親指をバーベルに巻き付けた握り方は「サムアラウンドグリップ」といい、一般的な握り方ですが、初心者の場合、腕を使いやすくなってしまう場合があります。

ベントオーバーロウの場合、バーベルに親指を巻き付けず、人差し指と並べる握り方である「サムレスグリップ」で行うことで、腕が使われにくくなり、背中を意識しやすくなります。

ただし、サムレスグリップは、サムアラウンドグリップに比べ、ダンベルやバーベルを落としやすくなるので注意が必要です。

逆手と順手、効果に違いはある?

バーベルやダンベルは、逆手で握る場合と、順手で握るバリエーションもあります。それぞれにはどのような違いが起こるのでしょうか。

順手で握る場合

  • 僧帽筋下部を刺激しやすい
  • 腕への意識が少なくなるので背中に効きやすい

逆手で握る場合

  • 広背筋を意識しやすい
  • 腕を使いやすくなり、背中への刺激が逃げることも
  • 関節可動域を広く使える
  • 順手より重い重量を扱える

このように、それぞれにメリット・デメリットがあります。

どちらが優れているということはなく、どこをターゲットにしたいかや、背中への効きやすさによって変えてみるとよいでしょう。

トレーニングギアを活用すると高重量を扱いやすい

背中を鍛えるなら、リストストラップやパワーグリップなどのギアを使うことをおすすめします。

握力に関係なく動作を続けられますし、バーベルやダンベルを落とす心配もありません。高重量を扱いやすくなるうえ、腕への意識を減らすこともできるなど、メリットがたくさんあります。

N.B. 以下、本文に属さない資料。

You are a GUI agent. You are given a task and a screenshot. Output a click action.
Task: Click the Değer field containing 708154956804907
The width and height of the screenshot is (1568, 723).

前腕の筋肉が刺激されなくなるというデメリットもありますが、背中を鍛えるならこれらのギアを活用すると効果が高まるでしょう。

毎日やったほうがいい? どのくらいやればいいのか、頻度と継続期間を探る

ベントオーバーロウも高重量を扱うことのできるトレーニングです。高重量を扱うトレーニングは、筋肉の回復にも時間がかかるため、週に1~2回程度が適切です。

ベントオーバーロウと組み合わせたい、筋肥大させる食事・サプリメント

トレーニングと並行して、「たんぱく質」の摂取を心がけましょう。たんぱく質が不足していると、効率よく筋肉が作られず、効率の良い筋肥大にはつながりません。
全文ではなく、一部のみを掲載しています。